**What is expected:** Please rewrite the records below, from the line containing "Click the drain hole circle in the plan view" through the line containing "[x=75, y=250]", inclusive, with the requests included. Multiply each coordinate in the answers by 2.3 and round to whole numbers, rounding halves up.

**Supplied data:**

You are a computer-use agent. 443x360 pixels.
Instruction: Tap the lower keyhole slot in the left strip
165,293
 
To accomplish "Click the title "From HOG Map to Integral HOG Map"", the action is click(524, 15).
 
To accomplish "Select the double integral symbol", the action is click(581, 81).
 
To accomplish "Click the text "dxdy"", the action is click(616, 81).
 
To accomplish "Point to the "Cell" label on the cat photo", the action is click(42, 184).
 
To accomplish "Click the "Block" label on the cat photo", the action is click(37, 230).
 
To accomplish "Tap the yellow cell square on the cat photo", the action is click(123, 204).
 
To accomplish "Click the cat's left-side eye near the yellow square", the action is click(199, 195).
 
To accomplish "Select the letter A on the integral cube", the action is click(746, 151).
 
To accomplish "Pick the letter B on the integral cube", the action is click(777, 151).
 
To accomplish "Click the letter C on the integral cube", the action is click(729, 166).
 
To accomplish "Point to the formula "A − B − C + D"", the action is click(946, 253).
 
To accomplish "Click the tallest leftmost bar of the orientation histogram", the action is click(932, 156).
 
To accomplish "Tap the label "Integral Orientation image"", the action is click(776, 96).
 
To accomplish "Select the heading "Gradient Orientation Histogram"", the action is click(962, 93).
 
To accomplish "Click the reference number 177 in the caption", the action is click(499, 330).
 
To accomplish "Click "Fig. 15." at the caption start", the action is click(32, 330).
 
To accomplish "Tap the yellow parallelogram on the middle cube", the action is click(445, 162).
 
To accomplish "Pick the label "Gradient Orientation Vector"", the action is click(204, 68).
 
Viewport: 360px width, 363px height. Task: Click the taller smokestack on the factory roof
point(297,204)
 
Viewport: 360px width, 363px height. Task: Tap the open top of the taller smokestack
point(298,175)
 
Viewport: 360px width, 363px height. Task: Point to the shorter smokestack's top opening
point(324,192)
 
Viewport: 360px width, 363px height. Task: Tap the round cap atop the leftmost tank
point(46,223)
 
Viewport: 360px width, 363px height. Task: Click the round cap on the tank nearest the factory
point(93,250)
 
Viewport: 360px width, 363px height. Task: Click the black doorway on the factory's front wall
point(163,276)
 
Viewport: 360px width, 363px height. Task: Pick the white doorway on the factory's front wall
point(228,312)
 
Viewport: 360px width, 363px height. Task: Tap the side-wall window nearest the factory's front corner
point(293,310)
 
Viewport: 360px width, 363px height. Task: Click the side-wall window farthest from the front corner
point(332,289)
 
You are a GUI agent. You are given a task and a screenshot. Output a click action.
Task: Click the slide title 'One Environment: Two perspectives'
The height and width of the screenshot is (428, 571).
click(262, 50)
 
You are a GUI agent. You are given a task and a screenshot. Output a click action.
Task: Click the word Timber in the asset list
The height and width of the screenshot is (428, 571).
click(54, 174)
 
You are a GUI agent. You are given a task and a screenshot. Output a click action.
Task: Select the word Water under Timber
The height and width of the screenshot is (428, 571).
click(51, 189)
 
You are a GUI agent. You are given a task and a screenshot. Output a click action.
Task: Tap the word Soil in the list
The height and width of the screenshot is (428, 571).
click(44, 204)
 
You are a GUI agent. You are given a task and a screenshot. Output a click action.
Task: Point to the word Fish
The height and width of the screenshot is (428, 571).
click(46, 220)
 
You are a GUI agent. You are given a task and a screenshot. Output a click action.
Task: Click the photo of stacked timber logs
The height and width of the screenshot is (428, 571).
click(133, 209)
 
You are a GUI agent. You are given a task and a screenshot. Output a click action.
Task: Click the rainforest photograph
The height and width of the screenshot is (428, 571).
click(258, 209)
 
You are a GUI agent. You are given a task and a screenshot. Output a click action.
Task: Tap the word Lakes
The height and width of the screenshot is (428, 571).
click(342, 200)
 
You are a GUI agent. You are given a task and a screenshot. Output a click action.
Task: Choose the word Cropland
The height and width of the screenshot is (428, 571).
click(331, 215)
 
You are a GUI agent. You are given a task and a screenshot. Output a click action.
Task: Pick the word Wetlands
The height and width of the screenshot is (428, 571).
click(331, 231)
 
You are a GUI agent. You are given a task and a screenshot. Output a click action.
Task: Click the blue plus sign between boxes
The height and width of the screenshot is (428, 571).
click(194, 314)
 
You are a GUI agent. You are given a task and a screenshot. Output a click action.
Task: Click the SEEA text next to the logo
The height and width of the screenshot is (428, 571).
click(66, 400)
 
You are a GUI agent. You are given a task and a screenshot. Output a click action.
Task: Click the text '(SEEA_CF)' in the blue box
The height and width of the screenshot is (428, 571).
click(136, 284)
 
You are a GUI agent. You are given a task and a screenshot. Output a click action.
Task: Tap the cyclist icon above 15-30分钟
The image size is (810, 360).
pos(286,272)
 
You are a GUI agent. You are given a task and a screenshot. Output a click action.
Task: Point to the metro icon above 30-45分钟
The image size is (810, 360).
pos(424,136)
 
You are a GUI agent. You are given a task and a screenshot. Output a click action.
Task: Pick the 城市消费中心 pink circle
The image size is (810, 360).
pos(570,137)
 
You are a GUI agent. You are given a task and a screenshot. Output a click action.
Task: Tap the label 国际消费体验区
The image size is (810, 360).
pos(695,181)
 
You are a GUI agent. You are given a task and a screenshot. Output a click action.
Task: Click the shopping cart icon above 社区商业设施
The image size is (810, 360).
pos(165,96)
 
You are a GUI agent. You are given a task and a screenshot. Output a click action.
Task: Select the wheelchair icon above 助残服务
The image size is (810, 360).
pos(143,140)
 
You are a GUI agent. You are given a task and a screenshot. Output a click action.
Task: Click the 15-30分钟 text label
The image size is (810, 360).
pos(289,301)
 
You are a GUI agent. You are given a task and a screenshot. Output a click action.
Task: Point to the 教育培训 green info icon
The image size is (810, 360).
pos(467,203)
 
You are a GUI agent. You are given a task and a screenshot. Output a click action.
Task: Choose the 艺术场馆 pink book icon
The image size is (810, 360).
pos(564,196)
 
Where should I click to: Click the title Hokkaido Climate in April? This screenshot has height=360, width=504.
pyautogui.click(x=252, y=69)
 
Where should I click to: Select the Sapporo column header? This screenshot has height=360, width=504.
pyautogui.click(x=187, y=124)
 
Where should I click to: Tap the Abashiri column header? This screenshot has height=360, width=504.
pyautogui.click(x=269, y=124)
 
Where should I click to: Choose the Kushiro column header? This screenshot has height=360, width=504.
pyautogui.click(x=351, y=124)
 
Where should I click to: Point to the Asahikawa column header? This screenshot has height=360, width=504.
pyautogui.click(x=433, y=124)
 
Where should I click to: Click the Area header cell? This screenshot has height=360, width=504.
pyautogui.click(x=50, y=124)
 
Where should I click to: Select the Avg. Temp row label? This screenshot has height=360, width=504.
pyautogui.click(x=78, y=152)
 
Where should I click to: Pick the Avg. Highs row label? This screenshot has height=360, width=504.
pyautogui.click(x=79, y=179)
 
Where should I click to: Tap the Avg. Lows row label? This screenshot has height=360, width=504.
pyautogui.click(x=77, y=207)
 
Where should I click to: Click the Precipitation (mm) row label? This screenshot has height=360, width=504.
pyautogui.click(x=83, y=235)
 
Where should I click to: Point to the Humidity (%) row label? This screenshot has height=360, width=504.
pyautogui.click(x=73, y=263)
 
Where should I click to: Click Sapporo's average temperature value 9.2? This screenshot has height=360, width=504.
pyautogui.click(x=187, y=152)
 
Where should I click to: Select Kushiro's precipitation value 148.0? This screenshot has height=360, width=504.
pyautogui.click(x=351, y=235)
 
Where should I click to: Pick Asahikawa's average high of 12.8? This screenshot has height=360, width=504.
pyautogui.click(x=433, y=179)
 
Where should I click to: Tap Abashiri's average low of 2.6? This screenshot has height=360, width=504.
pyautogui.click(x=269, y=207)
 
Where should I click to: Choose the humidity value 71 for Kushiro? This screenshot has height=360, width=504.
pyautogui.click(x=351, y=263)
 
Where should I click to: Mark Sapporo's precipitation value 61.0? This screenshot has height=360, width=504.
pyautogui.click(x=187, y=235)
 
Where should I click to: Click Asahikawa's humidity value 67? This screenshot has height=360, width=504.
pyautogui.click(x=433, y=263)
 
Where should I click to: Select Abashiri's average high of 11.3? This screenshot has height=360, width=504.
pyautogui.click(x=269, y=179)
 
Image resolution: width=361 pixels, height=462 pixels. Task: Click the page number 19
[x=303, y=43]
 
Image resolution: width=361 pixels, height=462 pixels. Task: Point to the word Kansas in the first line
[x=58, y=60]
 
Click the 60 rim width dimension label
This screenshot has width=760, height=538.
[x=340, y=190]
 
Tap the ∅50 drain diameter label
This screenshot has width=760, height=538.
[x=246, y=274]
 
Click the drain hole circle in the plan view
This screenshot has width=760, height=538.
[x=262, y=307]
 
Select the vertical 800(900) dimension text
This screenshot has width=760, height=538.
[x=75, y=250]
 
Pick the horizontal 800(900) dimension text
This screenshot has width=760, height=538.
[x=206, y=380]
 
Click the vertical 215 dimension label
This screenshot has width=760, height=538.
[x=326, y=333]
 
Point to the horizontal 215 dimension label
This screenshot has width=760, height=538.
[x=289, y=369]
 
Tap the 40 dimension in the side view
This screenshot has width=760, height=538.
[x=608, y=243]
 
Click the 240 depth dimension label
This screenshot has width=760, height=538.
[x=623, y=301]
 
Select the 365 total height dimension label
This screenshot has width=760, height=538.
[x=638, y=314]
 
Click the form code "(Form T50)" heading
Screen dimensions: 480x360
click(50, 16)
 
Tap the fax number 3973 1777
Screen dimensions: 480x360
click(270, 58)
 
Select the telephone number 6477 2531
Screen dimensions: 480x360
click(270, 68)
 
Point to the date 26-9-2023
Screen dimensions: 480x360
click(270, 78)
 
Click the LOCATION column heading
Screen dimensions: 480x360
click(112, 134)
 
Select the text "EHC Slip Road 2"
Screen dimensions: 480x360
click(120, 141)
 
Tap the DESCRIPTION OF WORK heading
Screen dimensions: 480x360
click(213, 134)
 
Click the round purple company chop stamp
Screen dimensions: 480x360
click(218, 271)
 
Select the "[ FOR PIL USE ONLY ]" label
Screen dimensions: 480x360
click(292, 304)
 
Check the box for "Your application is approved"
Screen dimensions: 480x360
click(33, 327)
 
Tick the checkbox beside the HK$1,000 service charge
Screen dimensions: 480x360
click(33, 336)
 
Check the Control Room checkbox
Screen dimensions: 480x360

**Problem solution:**
Click the drain hole circle in the plan view
This screenshot has width=760, height=538.
[x=603, y=706]
 
Select the vertical 800(900) dimension text
This screenshot has width=760, height=538.
[x=173, y=575]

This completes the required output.